Wat zijn de vijf primaire voedingsmodi?
De vijf primaire voedingsmodi die door organismen worden gebruikt, zijn vloeistofvoeding, filtervoeding, bulkvoeding, afzettingsvoeding en fagocytose, in ruwe volgorde van overeenstemming. Het is heel moeilijk om een voedingsmethode te vinden die niet past in een van deze voedingsmodi, hoewel er veel subcategorieën binnen elk zijn.
Vloeistofvoeding, de zeldzaamste voedingsmodi, bestaat uit het zuigen van de vloeistoffen uit een andere plant of dier. Net als alle andere primaire voedingsmodi, wordt het gebruikt door herbivoren, carnivoren en omnivoren. Sommige bekende vloeistofvoeders zijn kolibries, bladluizen, spinnen, teken, bloedzuigers, vampiervleermuizen en muggen. Omdat veel filtervoeders zich voeden met bloed, zijn ze niet populair bij mensen en andere gerichte zoogdieren. Sommigen voeden zich alleen met de vloeistoffen van insecten of planten.

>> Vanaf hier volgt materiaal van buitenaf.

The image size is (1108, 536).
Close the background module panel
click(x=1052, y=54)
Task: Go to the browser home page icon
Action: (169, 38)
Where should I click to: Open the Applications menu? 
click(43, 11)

Filtervoeding is de voedingsmodus die wordt gevonden onder sponzen, maanjellies, krill, mysiden, drie soorten haaien en vele vinvisiesoorten, zoals de Baleenwalvis. Van alle voedingsmodi, tHij is misschien een van de gemakkelijkste: in plaats van roofzuchtige of precisie -actie te vereisen, legt de filtervoeder gewoon zijn filters bloot - die veel verschillende vormen aannemen - en zeen ze via voedseldeeltjes. Het succes van een van de eenvoudigste dieren, sponzen, is een bewijs van de kracht van filtervoeding.

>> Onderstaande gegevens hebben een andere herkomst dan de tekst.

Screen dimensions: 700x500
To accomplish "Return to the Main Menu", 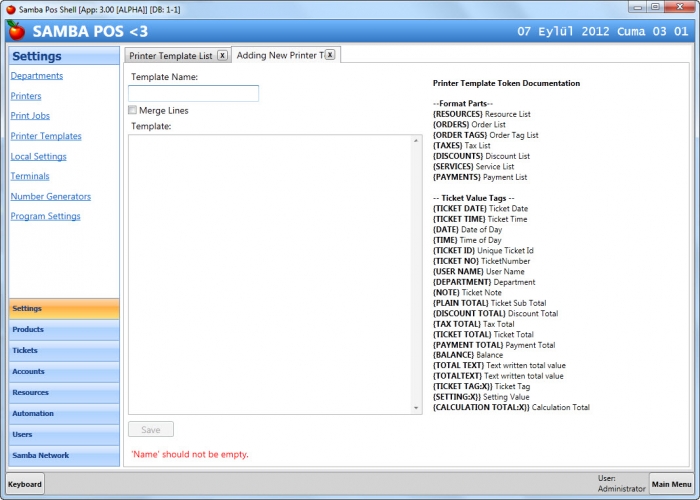I will coord(671,484).
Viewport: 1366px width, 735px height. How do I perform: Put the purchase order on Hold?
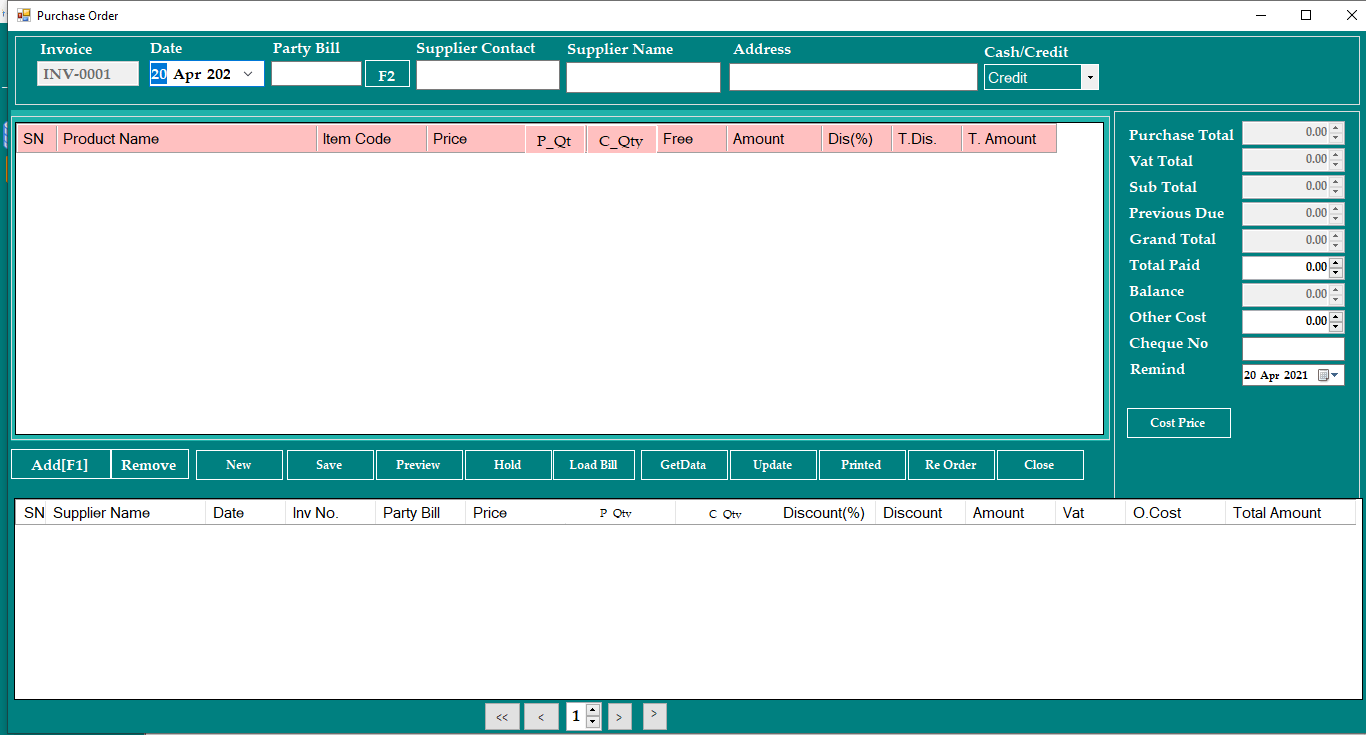(x=507, y=464)
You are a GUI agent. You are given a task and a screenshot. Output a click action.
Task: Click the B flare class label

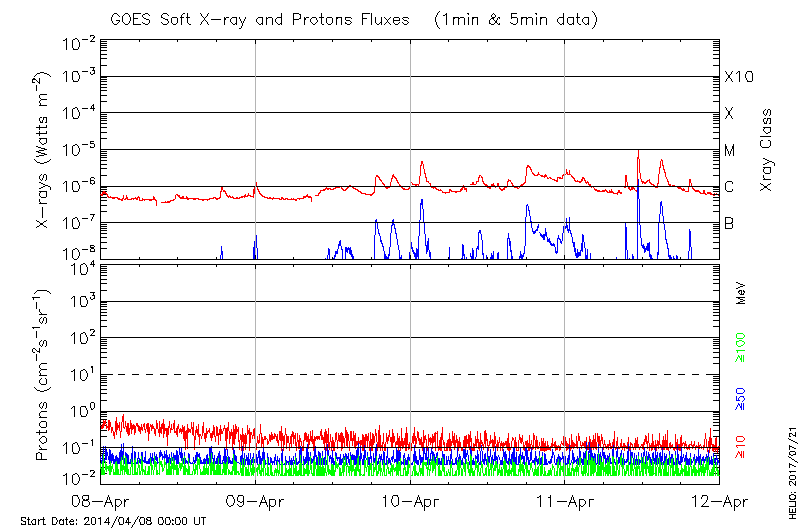click(x=729, y=224)
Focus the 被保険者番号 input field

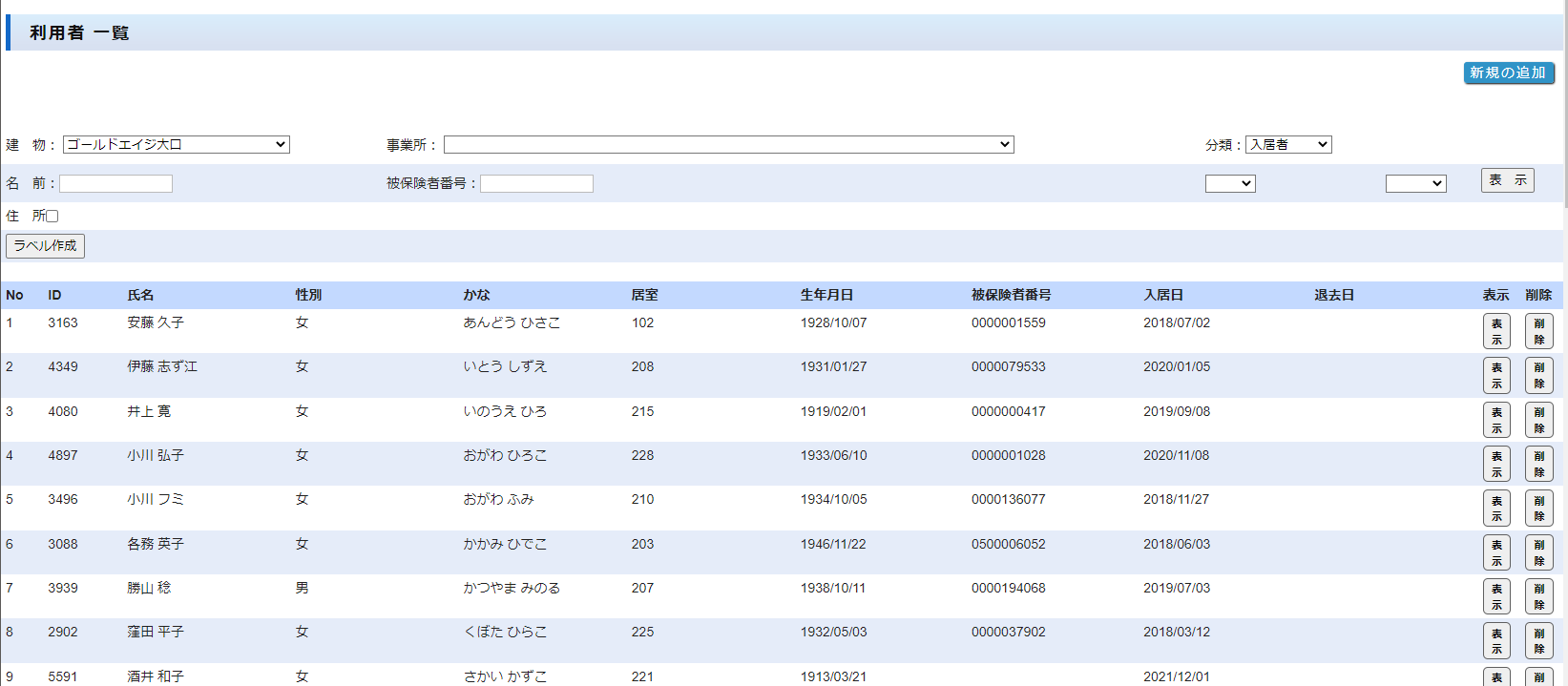(536, 184)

Een voedingsmodus die veel vaker voorkomt dan de vorige twee, en de overheersende modus voor de meeste organismen die ons bekend zijn, is bulkvoeding. Bulkvoeding bestaat uit het consumeren van brokken of het hele lichaam van andere dieren of planten. De meeste zoogdieren, vogels, vissen en reptielen zijn bulkvoeders, meestal consumeren planten, maar soms ook andere dieren. Carnivoren zijn speciaal gespecialiseerd in het jagen, doden en eten van andere dieren. Sommige dieren, zoals mensen, zijn alomtegenwoordig en eten zowel planten als andere dieren.
depositevoeding bestaat uit het consumeren van voedseldeeltjes in de bodem. OmdatZe consumeren meestal detritus, de meeste depositoevoeders zijn detrivoren. Een enorm scala aan terrestrische geleedpotigen, waaronder vele kevers en mijten, zijn depositoevoeders. De regenworm kan het archetypische voorbeeld zijn van een depositoevoeder, omdat het grote hoeveelheden grond verbruikt en een integraal onderdeel speelt van het afbreken van dode plantenmaterie in humus. Het wordt als vaker voorkomt dan bulkvoeding vanwege het enorme aantal en de diversiteit van bodemorganismen die bestaan.
Fagocytose is de voedingsmodus die het populairst is bij veel eencellige organismen, zoals amoeba. Het bestaat uit een cel die een andere cel volledig omhult en deze verteert met behulp van een lysosoom. De fagocyten in het menselijke immuunsysteem gebruiken fagocytose om indringers zoals bacteriën te consumeren. De meeste heterotrofe (niet-fotosynthetiserende) uncellulaire organismen gebruiken fagocytose als een manier om voedsel te krijgen.